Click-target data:
★ ★ ★

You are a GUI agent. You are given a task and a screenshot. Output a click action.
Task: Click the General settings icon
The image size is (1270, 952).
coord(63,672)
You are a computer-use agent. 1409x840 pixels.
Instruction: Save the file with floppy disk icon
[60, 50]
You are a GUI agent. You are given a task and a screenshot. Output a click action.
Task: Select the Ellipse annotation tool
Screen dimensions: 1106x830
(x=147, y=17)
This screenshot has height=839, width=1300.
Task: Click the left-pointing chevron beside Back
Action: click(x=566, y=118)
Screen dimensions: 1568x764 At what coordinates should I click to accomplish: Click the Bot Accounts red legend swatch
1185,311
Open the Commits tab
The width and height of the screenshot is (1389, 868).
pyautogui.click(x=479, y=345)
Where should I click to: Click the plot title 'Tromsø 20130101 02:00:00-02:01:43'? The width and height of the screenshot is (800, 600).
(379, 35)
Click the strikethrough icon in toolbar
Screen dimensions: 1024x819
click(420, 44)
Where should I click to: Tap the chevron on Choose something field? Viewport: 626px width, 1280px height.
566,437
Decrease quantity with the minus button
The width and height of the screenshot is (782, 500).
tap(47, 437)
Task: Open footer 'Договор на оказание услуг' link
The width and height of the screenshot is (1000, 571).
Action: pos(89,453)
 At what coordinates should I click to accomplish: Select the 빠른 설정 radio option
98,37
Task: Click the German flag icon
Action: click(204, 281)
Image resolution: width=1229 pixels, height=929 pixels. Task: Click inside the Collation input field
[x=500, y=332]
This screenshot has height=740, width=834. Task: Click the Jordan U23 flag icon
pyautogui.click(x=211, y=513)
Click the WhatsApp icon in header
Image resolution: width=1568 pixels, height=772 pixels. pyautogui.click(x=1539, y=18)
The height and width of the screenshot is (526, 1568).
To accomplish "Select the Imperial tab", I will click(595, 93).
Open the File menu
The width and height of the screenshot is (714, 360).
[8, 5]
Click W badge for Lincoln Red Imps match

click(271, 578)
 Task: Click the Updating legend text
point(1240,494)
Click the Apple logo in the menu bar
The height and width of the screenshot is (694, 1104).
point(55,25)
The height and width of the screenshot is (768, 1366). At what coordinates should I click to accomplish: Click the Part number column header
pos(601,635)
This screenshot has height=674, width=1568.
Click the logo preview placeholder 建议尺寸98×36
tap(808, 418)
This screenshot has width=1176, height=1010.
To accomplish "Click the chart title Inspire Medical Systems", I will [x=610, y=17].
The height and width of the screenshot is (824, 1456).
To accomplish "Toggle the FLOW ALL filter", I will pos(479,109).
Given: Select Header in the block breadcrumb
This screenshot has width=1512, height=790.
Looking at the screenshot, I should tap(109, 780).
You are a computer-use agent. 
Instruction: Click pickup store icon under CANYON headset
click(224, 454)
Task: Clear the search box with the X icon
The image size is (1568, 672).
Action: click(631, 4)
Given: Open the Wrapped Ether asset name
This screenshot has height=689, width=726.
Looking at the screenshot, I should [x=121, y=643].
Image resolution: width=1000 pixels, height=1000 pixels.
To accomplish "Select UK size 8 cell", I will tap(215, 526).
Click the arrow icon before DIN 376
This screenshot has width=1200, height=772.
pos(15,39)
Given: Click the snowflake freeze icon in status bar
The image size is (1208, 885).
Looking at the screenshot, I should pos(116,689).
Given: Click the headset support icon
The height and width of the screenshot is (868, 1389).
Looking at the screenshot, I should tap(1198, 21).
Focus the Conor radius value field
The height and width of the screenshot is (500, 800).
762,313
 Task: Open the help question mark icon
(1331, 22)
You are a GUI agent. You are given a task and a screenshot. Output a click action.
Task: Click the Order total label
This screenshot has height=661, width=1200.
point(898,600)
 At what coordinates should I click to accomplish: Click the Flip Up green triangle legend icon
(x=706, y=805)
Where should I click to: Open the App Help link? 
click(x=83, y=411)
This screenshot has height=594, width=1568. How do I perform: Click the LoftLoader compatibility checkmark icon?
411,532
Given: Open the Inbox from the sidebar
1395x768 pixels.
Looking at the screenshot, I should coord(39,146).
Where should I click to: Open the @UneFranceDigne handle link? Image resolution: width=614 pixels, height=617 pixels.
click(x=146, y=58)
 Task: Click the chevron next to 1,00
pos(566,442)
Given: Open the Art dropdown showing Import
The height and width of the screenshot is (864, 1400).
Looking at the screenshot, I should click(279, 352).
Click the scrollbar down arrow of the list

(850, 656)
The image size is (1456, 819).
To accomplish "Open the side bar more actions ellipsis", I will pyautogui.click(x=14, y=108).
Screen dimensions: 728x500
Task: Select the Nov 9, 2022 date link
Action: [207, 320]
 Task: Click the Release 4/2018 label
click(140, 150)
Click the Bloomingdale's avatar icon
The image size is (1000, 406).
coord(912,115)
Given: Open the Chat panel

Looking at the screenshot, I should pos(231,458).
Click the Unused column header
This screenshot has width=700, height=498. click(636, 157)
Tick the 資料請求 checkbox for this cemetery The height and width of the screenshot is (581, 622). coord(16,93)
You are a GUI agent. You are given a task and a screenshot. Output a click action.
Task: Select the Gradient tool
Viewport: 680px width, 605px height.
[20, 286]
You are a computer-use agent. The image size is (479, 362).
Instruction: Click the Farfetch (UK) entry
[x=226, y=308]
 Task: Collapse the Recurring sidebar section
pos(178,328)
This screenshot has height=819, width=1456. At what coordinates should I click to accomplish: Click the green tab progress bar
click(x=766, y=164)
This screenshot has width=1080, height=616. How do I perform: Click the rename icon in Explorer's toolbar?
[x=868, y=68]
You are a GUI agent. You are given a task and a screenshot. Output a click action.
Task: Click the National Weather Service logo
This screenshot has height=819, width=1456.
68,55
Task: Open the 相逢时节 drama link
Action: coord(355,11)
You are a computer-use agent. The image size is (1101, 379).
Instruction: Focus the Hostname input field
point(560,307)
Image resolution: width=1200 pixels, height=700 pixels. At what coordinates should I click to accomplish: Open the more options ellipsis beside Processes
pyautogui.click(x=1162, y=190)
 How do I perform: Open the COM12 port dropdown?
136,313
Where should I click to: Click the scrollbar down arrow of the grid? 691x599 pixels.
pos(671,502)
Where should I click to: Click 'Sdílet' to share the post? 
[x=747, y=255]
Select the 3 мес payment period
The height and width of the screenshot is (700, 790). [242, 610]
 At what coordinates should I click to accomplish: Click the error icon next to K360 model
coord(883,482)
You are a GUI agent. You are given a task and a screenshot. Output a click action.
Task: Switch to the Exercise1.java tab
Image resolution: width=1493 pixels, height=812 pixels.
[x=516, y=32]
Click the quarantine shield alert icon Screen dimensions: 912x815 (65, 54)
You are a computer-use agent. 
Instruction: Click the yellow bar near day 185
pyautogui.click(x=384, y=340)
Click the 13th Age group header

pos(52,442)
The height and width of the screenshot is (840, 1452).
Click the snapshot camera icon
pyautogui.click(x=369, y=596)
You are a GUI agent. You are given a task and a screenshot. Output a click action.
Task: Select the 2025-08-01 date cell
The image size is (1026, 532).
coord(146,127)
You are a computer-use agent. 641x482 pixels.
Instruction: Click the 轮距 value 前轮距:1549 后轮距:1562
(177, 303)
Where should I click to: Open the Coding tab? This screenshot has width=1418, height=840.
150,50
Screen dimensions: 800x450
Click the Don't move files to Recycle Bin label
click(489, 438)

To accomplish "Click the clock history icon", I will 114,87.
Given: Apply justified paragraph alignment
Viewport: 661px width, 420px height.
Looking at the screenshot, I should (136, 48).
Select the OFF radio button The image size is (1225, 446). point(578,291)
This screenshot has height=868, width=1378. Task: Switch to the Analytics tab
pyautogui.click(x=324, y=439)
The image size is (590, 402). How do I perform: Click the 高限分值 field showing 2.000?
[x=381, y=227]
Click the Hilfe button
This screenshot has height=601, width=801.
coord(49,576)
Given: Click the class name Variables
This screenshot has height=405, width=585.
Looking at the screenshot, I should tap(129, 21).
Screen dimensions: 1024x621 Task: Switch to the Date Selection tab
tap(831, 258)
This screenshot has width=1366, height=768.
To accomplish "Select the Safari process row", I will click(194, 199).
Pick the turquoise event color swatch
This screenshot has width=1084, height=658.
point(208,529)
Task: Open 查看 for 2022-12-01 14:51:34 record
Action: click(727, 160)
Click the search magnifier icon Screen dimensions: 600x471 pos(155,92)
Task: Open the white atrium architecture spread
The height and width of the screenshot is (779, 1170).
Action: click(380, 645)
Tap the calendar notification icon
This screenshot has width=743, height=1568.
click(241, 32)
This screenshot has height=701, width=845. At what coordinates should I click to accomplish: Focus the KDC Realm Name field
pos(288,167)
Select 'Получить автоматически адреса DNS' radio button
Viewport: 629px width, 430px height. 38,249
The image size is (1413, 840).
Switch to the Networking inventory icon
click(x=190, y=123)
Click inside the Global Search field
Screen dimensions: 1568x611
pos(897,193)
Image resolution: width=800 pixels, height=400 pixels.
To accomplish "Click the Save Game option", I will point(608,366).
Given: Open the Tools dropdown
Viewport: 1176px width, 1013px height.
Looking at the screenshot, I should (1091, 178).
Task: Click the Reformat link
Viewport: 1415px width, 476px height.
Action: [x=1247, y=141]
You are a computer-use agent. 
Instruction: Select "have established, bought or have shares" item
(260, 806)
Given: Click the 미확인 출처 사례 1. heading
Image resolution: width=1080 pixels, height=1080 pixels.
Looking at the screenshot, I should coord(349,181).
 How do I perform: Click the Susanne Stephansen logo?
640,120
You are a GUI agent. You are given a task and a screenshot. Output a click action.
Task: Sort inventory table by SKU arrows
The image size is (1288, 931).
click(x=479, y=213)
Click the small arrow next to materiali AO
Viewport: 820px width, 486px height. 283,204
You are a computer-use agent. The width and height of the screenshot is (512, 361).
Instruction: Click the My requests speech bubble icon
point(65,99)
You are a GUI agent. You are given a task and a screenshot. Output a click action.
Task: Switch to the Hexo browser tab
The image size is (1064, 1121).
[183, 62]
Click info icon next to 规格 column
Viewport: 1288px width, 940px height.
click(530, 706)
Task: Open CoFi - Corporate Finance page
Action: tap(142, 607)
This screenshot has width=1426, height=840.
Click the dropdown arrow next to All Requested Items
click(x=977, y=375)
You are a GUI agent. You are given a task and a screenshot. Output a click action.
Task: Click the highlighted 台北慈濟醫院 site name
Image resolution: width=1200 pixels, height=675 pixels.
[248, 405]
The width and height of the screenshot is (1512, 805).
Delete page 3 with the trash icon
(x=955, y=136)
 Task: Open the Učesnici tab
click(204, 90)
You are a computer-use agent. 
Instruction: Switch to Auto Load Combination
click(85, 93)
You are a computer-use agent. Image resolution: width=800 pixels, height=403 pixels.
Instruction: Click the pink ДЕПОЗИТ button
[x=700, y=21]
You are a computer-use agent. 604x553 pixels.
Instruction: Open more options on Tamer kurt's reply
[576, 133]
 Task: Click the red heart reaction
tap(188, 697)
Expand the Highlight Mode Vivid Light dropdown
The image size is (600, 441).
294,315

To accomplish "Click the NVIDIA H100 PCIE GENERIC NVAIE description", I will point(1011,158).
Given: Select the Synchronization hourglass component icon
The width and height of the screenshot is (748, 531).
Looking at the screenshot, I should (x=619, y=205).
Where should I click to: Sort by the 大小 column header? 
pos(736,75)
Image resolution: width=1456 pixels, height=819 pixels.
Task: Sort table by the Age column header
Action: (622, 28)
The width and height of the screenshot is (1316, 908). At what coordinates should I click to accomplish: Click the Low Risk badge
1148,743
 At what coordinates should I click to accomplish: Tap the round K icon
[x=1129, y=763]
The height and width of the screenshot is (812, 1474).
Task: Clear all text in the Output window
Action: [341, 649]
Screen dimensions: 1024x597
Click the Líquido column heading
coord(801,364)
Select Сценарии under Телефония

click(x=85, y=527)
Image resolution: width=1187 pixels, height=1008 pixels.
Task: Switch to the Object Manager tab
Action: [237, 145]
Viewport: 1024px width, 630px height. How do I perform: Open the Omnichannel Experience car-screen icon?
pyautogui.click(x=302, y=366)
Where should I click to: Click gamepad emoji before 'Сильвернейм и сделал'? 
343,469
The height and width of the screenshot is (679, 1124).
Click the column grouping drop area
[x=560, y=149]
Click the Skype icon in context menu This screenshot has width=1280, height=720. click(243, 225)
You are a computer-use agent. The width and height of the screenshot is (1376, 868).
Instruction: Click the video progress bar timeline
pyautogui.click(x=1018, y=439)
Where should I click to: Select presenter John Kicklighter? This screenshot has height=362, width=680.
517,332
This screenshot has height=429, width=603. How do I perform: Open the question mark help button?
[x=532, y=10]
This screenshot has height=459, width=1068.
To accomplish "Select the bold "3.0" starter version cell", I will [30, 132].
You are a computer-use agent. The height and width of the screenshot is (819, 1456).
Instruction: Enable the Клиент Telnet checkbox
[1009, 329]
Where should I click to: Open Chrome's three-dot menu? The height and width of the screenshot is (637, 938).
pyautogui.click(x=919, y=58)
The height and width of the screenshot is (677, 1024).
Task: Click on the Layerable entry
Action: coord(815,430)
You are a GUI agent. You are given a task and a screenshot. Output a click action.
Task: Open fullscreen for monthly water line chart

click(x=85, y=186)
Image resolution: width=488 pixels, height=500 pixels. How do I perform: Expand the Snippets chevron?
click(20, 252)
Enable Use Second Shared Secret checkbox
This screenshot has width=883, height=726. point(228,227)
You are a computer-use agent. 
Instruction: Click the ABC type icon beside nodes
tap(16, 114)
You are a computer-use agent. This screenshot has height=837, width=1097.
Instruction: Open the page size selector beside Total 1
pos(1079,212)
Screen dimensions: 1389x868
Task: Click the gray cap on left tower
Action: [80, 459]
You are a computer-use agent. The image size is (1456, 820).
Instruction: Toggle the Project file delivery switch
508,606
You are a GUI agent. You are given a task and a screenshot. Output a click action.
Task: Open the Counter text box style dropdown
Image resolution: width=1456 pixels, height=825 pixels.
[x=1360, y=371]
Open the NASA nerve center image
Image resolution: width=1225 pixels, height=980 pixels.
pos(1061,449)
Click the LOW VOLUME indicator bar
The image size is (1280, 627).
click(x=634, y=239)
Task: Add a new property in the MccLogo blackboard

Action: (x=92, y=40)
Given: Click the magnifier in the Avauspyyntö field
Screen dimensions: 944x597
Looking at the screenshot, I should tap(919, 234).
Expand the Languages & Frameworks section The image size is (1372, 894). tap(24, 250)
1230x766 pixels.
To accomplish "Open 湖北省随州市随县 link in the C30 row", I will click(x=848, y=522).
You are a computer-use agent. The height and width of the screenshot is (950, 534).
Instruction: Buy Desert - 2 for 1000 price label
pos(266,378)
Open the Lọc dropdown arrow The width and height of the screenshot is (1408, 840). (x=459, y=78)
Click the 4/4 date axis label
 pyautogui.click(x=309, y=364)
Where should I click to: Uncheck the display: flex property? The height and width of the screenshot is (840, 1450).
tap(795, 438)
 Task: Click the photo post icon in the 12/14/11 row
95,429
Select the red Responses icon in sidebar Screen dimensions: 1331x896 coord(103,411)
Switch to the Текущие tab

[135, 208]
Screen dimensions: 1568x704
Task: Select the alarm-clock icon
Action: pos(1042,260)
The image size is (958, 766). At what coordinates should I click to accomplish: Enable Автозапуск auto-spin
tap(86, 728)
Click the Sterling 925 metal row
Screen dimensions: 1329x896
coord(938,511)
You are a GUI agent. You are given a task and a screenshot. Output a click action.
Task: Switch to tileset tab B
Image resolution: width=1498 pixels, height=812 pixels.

★ ★ ★

Problem:
Pull out every line of the items that contains the word "Toggle". Case counts.

Reply to the task:
To accomplish "Toggle the FLOW ALL filter", I will pos(479,109).
Instruction: Toggle the Project file delivery switch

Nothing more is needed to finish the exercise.